The problem
Reproduce the records below in their entirety, character for character.

Provided information
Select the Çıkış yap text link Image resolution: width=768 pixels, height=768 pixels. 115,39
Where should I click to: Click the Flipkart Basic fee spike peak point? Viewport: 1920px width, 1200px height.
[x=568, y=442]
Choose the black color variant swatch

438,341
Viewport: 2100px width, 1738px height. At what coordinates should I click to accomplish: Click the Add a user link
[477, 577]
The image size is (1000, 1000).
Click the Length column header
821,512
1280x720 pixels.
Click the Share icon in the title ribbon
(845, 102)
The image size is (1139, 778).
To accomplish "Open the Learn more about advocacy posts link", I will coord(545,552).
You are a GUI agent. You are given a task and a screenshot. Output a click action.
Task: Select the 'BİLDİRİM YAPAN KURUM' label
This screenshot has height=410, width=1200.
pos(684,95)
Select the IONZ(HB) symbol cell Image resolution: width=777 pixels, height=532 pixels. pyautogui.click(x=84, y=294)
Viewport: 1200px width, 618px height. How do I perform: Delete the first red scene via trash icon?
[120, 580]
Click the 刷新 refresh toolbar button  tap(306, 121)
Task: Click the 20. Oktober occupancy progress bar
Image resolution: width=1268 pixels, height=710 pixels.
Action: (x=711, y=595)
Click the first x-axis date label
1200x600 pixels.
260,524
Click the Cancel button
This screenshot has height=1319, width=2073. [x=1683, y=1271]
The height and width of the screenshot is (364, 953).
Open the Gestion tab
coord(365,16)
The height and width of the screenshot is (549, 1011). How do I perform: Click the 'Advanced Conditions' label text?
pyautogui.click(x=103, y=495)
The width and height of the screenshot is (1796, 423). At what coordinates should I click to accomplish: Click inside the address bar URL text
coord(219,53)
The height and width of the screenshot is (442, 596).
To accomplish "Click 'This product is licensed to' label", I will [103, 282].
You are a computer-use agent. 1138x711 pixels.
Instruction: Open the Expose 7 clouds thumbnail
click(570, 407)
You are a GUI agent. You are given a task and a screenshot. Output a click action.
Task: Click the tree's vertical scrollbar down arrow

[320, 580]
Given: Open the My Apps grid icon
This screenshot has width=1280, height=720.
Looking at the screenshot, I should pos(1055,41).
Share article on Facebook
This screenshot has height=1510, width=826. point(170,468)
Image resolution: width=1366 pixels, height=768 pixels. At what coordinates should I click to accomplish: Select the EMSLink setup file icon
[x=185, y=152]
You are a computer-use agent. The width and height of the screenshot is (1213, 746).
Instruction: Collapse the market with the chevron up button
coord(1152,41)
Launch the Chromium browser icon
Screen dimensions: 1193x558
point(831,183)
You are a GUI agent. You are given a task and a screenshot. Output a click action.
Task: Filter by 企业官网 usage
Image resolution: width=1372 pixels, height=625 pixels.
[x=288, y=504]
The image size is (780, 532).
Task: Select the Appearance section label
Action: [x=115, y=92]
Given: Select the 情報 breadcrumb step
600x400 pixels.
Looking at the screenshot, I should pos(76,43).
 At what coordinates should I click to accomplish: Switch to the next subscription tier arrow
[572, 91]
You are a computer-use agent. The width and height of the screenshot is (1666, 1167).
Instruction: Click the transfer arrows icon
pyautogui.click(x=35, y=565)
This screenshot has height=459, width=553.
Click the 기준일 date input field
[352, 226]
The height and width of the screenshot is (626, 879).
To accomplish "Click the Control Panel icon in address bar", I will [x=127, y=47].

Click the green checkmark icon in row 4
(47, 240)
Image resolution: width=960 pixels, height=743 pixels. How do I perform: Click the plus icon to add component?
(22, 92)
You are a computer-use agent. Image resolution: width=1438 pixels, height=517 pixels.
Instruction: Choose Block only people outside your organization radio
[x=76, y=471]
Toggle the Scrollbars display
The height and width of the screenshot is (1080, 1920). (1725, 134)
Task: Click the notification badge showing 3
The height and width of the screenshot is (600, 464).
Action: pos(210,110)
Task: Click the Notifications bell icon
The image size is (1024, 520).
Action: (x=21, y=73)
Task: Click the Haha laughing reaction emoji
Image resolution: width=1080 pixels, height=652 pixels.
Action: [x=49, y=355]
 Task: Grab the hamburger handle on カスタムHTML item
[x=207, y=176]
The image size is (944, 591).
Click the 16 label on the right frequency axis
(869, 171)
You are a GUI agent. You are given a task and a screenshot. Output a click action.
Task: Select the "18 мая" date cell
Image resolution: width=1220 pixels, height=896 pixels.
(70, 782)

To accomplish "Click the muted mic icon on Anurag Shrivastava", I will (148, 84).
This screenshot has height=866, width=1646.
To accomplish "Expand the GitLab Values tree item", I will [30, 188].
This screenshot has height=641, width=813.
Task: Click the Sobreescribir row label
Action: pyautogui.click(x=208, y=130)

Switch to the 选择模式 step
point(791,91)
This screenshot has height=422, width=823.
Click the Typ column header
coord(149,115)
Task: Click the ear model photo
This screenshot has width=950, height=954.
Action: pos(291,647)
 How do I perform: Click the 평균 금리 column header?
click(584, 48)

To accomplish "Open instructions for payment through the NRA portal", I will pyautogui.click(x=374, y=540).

Worked solution
Select the Çıkış yap text link Image resolution: width=768 pixels, height=768 pixels. 115,39
Where should I click to: Click the Flipkart Basic fee spike peak point? Viewport: 1920px width, 1200px height.
[x=568, y=442]
Choose the black color variant swatch

438,341
Viewport: 2100px width, 1738px height. At what coordinates should I click to accomplish: Click the Add a user link
[477, 577]
The image size is (1000, 1000).
Click the Length column header
821,512
1280x720 pixels.
Click the Share icon in the title ribbon
(845, 102)
The image size is (1139, 778).
To accomplish "Open the Learn more about advocacy posts link", I will coord(545,552).
You are a GUI agent. You are given a task and a screenshot. Output a click action.
Task: Select the 'BİLDİRİM YAPAN KURUM' label
This screenshot has height=410, width=1200.
pos(684,95)
Select the IONZ(HB) symbol cell Image resolution: width=777 pixels, height=532 pixels. pyautogui.click(x=84, y=294)
Viewport: 1200px width, 618px height. How do I perform: Delete the first red scene via trash icon?
[120, 580]
Click the 刷新 refresh toolbar button  tap(306, 121)
Task: Click the 20. Oktober occupancy progress bar
Image resolution: width=1268 pixels, height=710 pixels.
Action: (x=711, y=595)
Click the first x-axis date label
1200x600 pixels.
260,524
Click the Cancel button
This screenshot has height=1319, width=2073. [x=1683, y=1271]
The height and width of the screenshot is (364, 953).
Open the Gestion tab
coord(365,16)
The height and width of the screenshot is (549, 1011). How do I perform: Click the 'Advanced Conditions' label text?
pyautogui.click(x=103, y=495)
The width and height of the screenshot is (1796, 423). At what coordinates should I click to accomplish: Click inside the address bar URL text
coord(219,53)
The height and width of the screenshot is (442, 596).
To accomplish "Click 'This product is licensed to' label", I will [103, 282].
You are a computer-use agent. 1138x711 pixels.
Instruction: Open the Expose 7 clouds thumbnail
click(570, 407)
You are a GUI agent. You are given a task and a screenshot. Output a click action.
Task: Click the tree's vertical scrollbar down arrow

[320, 580]
Given: Open the My Apps grid icon
This screenshot has width=1280, height=720.
Looking at the screenshot, I should pos(1055,41).
Share article on Facebook
This screenshot has height=1510, width=826. point(170,468)
Image resolution: width=1366 pixels, height=768 pixels. At what coordinates should I click to accomplish: Select the EMSLink setup file icon
[x=185, y=152]
You are a computer-use agent. The width and height of the screenshot is (1213, 746).
Instruction: Collapse the market with the chevron up button
coord(1152,41)
Launch the Chromium browser icon
Screen dimensions: 1193x558
point(831,183)
You are a GUI agent. You are given a task and a screenshot. Output a click action.
Task: Filter by 企业官网 usage
Image resolution: width=1372 pixels, height=625 pixels.
[x=288, y=504]
The image size is (780, 532).
Task: Select the Appearance section label
Action: [x=115, y=92]
Given: Select the 情報 breadcrumb step
600x400 pixels.
Looking at the screenshot, I should pos(76,43).
 At what coordinates should I click to accomplish: Switch to the next subscription tier arrow
[572, 91]
You are a computer-use agent. The width and height of the screenshot is (1666, 1167).
Instruction: Click the transfer arrows icon
pyautogui.click(x=35, y=565)
This screenshot has height=459, width=553.
Click the 기준일 date input field
[352, 226]
The height and width of the screenshot is (626, 879).
To accomplish "Click the Control Panel icon in address bar", I will [x=127, y=47].

Click the green checkmark icon in row 4
(47, 240)
Image resolution: width=960 pixels, height=743 pixels. How do I perform: Click the plus icon to add component?
(22, 92)
You are a computer-use agent. Image resolution: width=1438 pixels, height=517 pixels.
Instruction: Choose Block only people outside your organization radio
[x=76, y=471]
Toggle the Scrollbars display
The height and width of the screenshot is (1080, 1920). (1725, 134)
Task: Click the notification badge showing 3
The height and width of the screenshot is (600, 464).
Action: pos(210,110)
Task: Click the Notifications bell icon
The image size is (1024, 520).
Action: (x=21, y=73)
Task: Click the Haha laughing reaction emoji
Image resolution: width=1080 pixels, height=652 pixels.
Action: [x=49, y=355]
 Task: Grab the hamburger handle on カスタムHTML item
[x=207, y=176]
The image size is (944, 591).
Click the 16 label on the right frequency axis
(869, 171)
You are a GUI agent. You are given a task and a screenshot. Output a click action.
Task: Select the "18 мая" date cell
Image resolution: width=1220 pixels, height=896 pixels.
(70, 782)

To accomplish "Click the muted mic icon on Anurag Shrivastava", I will (148, 84).
This screenshot has height=866, width=1646.
To accomplish "Expand the GitLab Values tree item", I will [30, 188].
This screenshot has height=641, width=813.
Task: Click the Sobreescribir row label
Action: pyautogui.click(x=208, y=130)

Switch to the 选择模式 step
point(791,91)
This screenshot has height=422, width=823.
Click the Typ column header
coord(149,115)
Task: Click the ear model photo
This screenshot has width=950, height=954.
Action: pos(291,647)
 How do I perform: Click the 평균 금리 column header?
click(584, 48)

To accomplish "Open instructions for payment through the NRA portal", I will pyautogui.click(x=374, y=540).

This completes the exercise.